Editorial: Deal could help ranchers and sage grouse
Published 12:00 am Saturday, May 24, 2014
Ranchers in the Harney Soil and Water Conservation District have a shot at certainty in the effort to preserve greater sage grouse habitat in Eastern Oregon. The district and the U.S. Fish and Wildlife Service have agreed to enter into what’s known as a Candidate Conservation Agreement with Assurances that covers more than a million acres of privately owned land in Harney County.
If ranchers in the district choose to sign up, they agree to manage their lands to remove or reduce threats to the bird over the next 30 years. In exchange, should the sage grouse be listed under the Endangered Species Act, they will not be required to meet new, presumably tougher, regulatory requirements. A decision on listing is expected next year.
The agreement is the result of a collaboration among the SWCD, fish and wildlife service, Harney County Court, Oregon State University Extension, private landowners, state agencies and others. It is not Oregon’s first. That honor goes to the first CCAA created under the ESA, to protect the sharp-tailed grouse.

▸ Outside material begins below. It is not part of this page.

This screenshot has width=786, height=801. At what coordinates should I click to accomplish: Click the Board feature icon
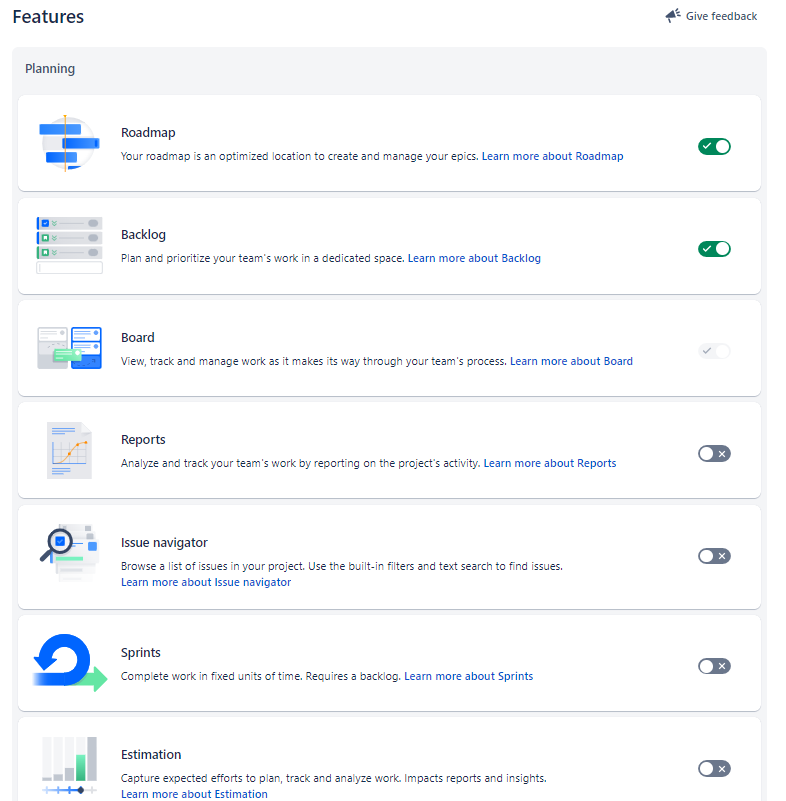click(68, 348)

In Harney County, loss of habitat caused by the spread of juniper and of invasive non-native weeds and grasses are the birds’ major threat, officials say. Ranchers will be required to reduce the presence of the former and, at the least, contain the spread of the latter.

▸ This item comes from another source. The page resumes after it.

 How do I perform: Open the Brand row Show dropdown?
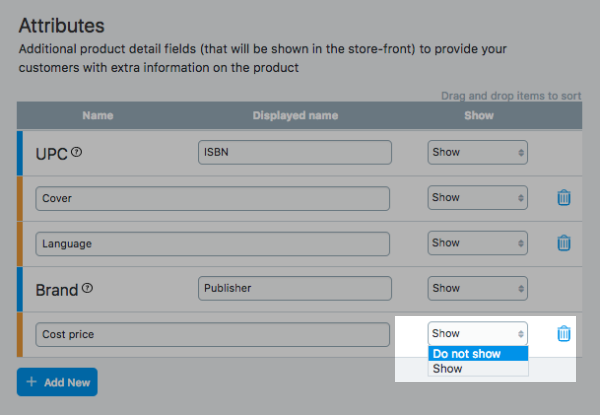click(x=477, y=288)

Fortunately, they may be able to get financial assistance from the U.S. Department of Agriculture’s Natural Resources Conservation Service and other groups for the effort. The cost of removing juniper can be expensive.
That’s good. A mutually acceptable deal between the U.S. Fish and Wildlife Service and local land agencies and landowners provides landowners certainty even as it brings about changes needed to sustain threatened species.